Fake blood seen in test tubes labelled ‘coronavirus’, March 17, 2020. Photo: Reuters/Dado Ruvic
Bengaluru: On May 17, the Indian Council of Medical Research (ICMR) and the Union health ministry removed the use of convalescent plasma for COVID-19 from its clinical management protocols.
The decision follows three important events.
- A group of scientists from around India had written to the Centre’s principal scientific adviser K. VijayRaghavan stressing that convalescent plasma transfusions have no benefits for COVID-19 patients and represent a waste of efforts and resources.
- The results of the RECOVERY clinical trial were published in The Lancet on May 14. Researchers who conducted the trial reported that transfusions of high-titre plasma (i.e. plasma with a higher quantity of antibodies) didn’t improve the recipient’s chances of survival after 28 days.
- Ironically, the first trial data against the use of convalescent plasma came from India’s ICMR-PLACID trial, which concluded that high-titre plasma may be more beneficial than low-titre plasma vis-à-vis COVID-19 patients. This left the door open for high-titre plasma, but the RECOVERY trial has since shut this door.
Until Monday, ICMR had included the use of convalescent plasma for “off-label”, or unapproved, use, despite the findings of its own trial. (Some doctors had also expressed dissatisfaction with parts of this trial, including poor patient selection and lack of plasma standardisation.)

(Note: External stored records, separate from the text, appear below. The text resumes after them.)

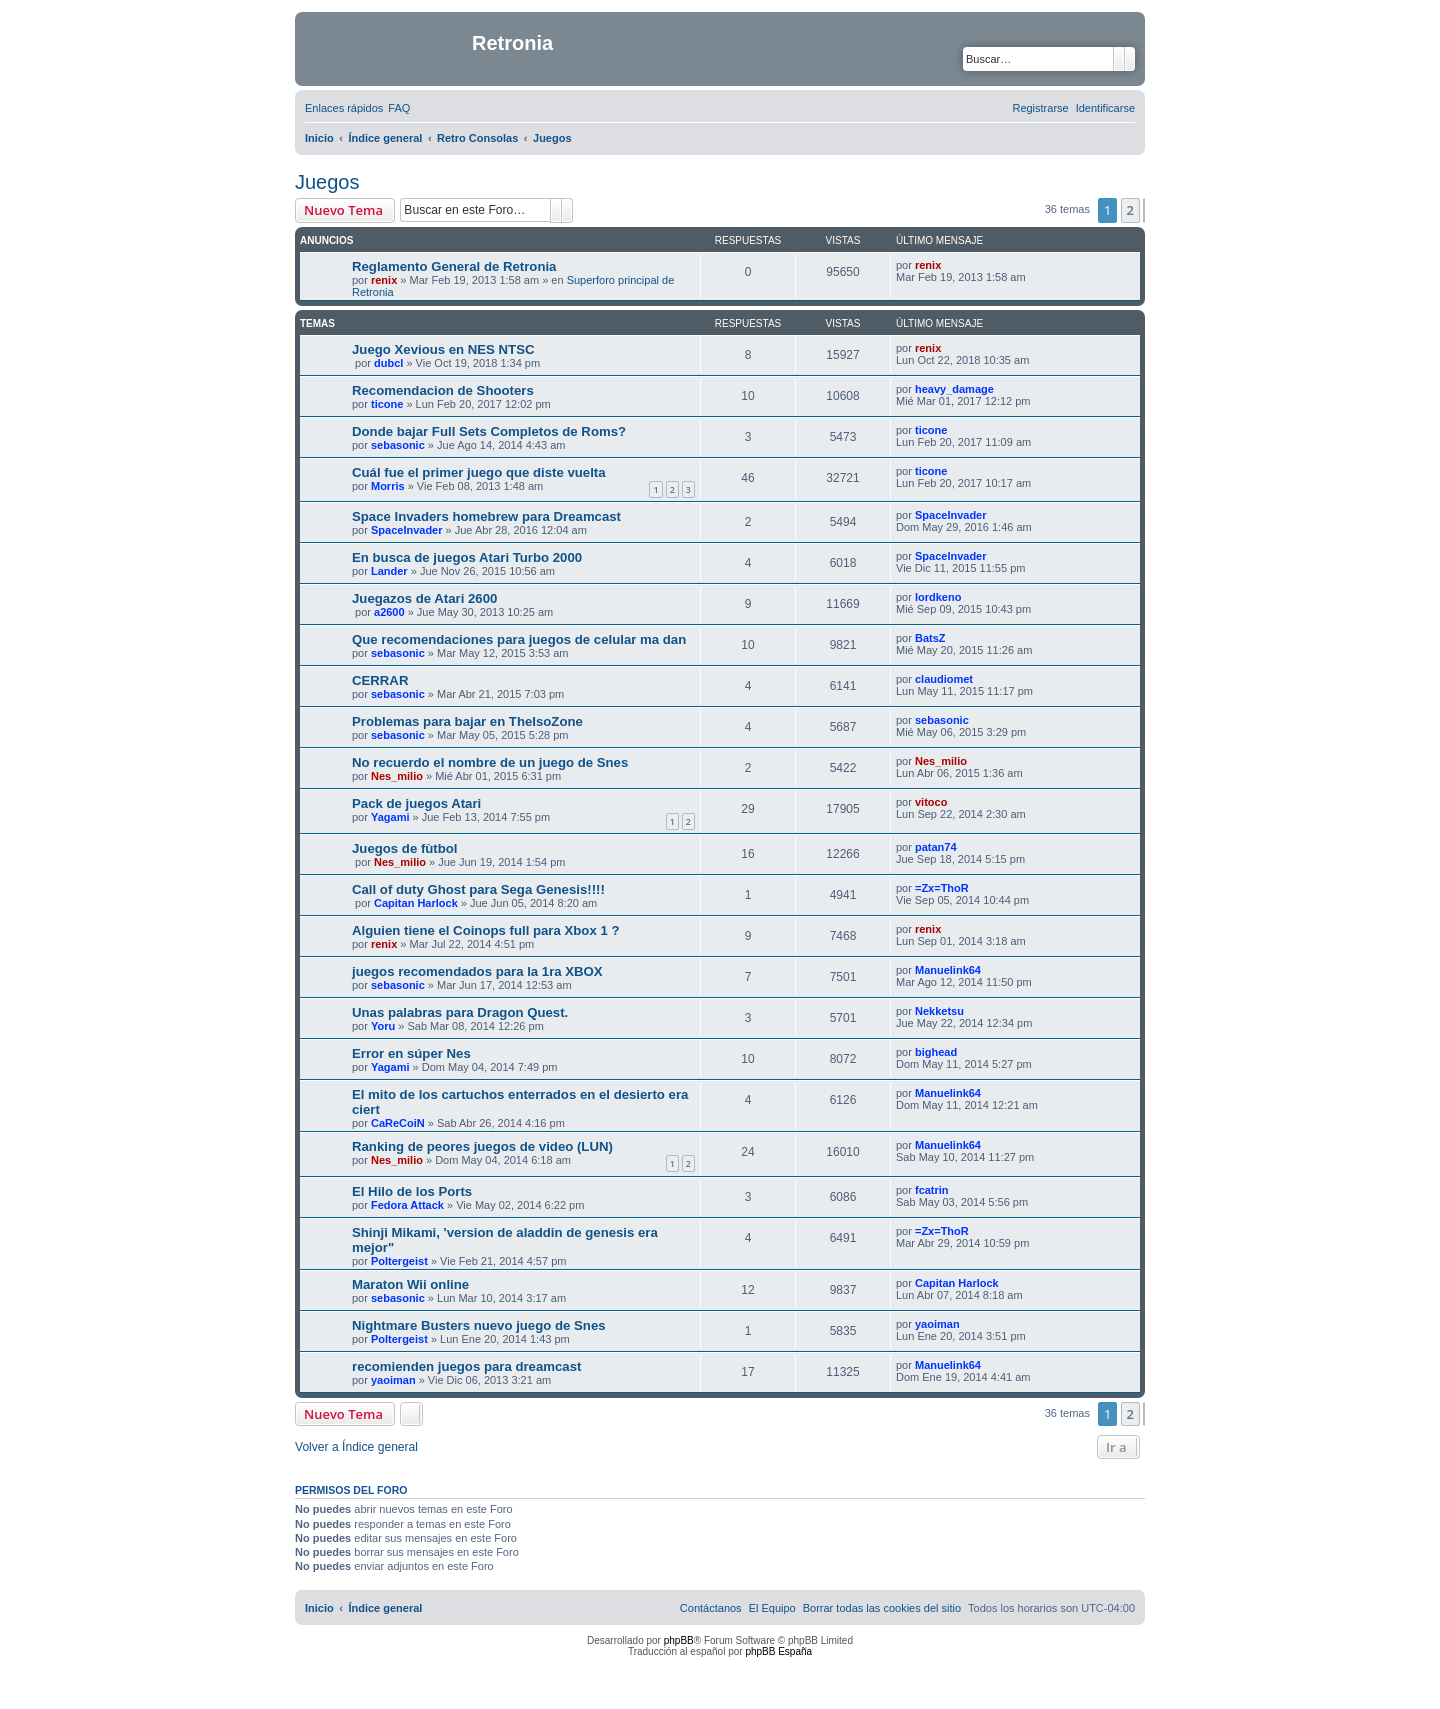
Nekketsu (939, 1011)
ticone (387, 404)
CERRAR (380, 680)
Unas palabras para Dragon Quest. (460, 1012)
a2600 (389, 612)
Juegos (327, 182)
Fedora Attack (407, 1205)
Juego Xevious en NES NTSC (443, 349)
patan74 (936, 847)
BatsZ (930, 638)
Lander (389, 571)
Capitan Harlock (416, 903)
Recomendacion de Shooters (443, 390)
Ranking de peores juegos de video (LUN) (482, 1146)
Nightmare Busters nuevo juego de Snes (479, 1325)
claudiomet (944, 679)
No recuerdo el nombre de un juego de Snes (490, 762)
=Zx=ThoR (942, 888)
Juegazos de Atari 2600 (424, 598)
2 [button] (1130, 210)
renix (384, 280)
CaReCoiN (398, 1123)
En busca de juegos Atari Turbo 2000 (467, 557)
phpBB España (778, 1651)
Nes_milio (397, 776)
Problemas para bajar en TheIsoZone (467, 721)
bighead (936, 1052)
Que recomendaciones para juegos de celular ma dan (519, 639)
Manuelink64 (948, 970)
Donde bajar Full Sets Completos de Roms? (489, 431)
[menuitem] (399, 108)
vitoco (931, 802)
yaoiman (937, 1324)
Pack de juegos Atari (416, 803)
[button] (1144, 210)
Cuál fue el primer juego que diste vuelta (479, 472)
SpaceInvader (407, 530)
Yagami (390, 817)
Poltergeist (399, 1261)
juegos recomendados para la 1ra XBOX (477, 971)
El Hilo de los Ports (412, 1191)
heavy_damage (954, 389)
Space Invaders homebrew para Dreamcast (486, 516)
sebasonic (398, 445)
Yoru (383, 1026)
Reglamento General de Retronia (454, 266)
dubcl (388, 363)
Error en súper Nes (411, 1053)
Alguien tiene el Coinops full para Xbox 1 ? (485, 930)
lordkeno (938, 597)
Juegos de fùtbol (405, 848)
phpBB (679, 1640)
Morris (388, 486)
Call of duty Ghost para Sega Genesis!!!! (478, 889)
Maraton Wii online (410, 1284)
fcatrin (932, 1190)
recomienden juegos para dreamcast (466, 1366)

Plasma is the fluid part of the blood, in which red blood cells, white blood cells, etc. are suspended. Its use without evidence of its efficacy was thought to be harmless. But at least two recent studies have encouraged scientists to consider if transfused plasma could ‘help’ the novel coronavirus mutate into deadlier forms.
In the absence of other treatment guidelines, its inclusion in ICMR’s protocols allowed doctors and hospitals following varying treatment regimes around the country, drawn from their own experiences, to prescribe the use of convalescent plasma as well despite zero supporting evidence. In response, the scientists who wrote to Vijay Raghavan said:
The problematic scenario arises because of guidelines issued by ICMR/AIIMS which currently recommends plasma therapy (April 2021 version) as “off label” use. This is rather unusual as off-label use by its very definition implies “unapproved use”. We would also like to point out that international guidelines such as those from the US National Institutes of Health and the IDSA guidelines also recommend against general use of plasma therapy for COVID-19.
We request you to urgently review the guidelines and remove this unnecessary therapy which has no benefit but is only causing harassment of patients, their families and even COVID-19 survivors who are being pressured to donate plasma. This should also be twinned with clear instructions to blood banks across the country on the same.
During the RECOVERY trial, 5,795 patients received convalescent plasma and usual care and another 5,763 patients received only usual care alone. The study was randomised but open-label (i.e. not blinded), across 177 National Health Service hospitals in the UK. The mean age of the participants was 63.5 years; 36% of them were women.
The results were recorded between May 28, 2020, and January 15, 2021. The latter half of this period coincides with the rise of the B.1.1.7 variant in the UK. A preliminary analysis found that convalescent plasma therapy doesn’t have different outcomes among patients infected by the B.1.1.7 variant versus those with infections of the ‘wild type’.
The research paper also noted that “an extensive subgroup analysis” couldn’t identify any particular demographic “that would benefit from receiving convalescent plasma”.